Despite similarities in appearance, the DIR-825 is much more advanced than the DIR-655. It’s the second router from D-Link that supports true Wireless-N dual-band, capable of broadcasting simultaneously in 5GHz and 2.4GHz frequencies. (The first was the DIR-855, which we reviewed earlier this year). The DIR-825 is the first, however, to feature the SharePort technology that allows the router’s USB port to work as a networked USB port. SharePort comes with a software application called SharePort Network USB that you’ll need to install on your networked computers. The software lets the computer recognize a USB device plugged into the router as if it were plugged directly into the computer’s USB port. Unlike other USB-equipped routers that support only printers and external hard drives, SharePort lets the DIR-825 share virtually any USB device over your network.

We tried the Seagate FreeAgent Xtreme external hard drive with the DIR-825’s USB port and the moment we plugged it in, the SNU utility in all the computers in the network prompted that a new device has been plugged in and asked if it should connect to it. Once we selected the computer and connected to the drive, the utility on other computers showed that the hard drive had been taken and gave an option to message the host computer to release it, which would happen if the user at the host computer agreed. We were also able to share that hard drive (as though it was connected to the computer directly) and made it available for the rest of the network to access at the same time, the same way you would share a folder on that computer. This seems to be a workaround for the above-mentioned weakness.


User Reviews


RollinAlong said: Researched several different options for wireless networking prior to purchasing this model. I’m not overly techinical when it comes to home networking, but know enough to get myself in trouble and thankfully the ease of the router setup didn’t allow me to get in trouble. No issues with dropping the network.

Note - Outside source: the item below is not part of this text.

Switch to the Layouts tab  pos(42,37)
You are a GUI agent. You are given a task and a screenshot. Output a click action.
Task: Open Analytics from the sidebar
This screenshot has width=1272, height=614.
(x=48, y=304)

jack5578 said:Dual band, great User Interface, lots of bells and whistles, lots of functionality. This router has all the functionality of a more expensive “gaming router” at a much better price.

This router is a great value for the price. It has all the current bells and whistles. 2.4 and 5.0 Mhz, simultaneous dual band, gigabyte ethernet ports, USB port to plug in any USB device to share. The user interface is really nice and has a lot of features to set your router up any way you want. This router has all the features of the more expensive “gaming routers”. I’m using this router for everything; web surfing, gaming, voip phone, video streaming, media server with PS3, and file and print sharing. This router doesn’t miss a beat. I have experienced no shuttering or slowdowns. Video streaming is smooth and steady, and voip calls are as clear as a landline.

If you buy this router, download the latest firmware for the router on the dlink website. I struggled for two days trying to get the shared printer to work. But once I downloaded the latest firmware it worked immediately. There is a little button in the user interface that says “check for latest firmware version” or something like that. When you click it, it says you already have the latest version. That was the first thing I checked when I had problems with the printer. Two days of struggle later, I went to the dlink website and saw there was a much newer version of the firmware. So, don’t believe the little status button in the user interface, go to the dlink website and look for yourself, download and update to the latest firmware.

brandnewjesus said:I love the ease of setting reservation list, prioritizing traffic, and port forwarding to have one person watching hulu and ps3 online, and bit torrent running without and lag across the house through 3 walls, 1 insulated.

The share port utility is pretty useful if you just need to grab something off your drive real quick, but if your planning on using it to back up you downloaded movies its a little slow.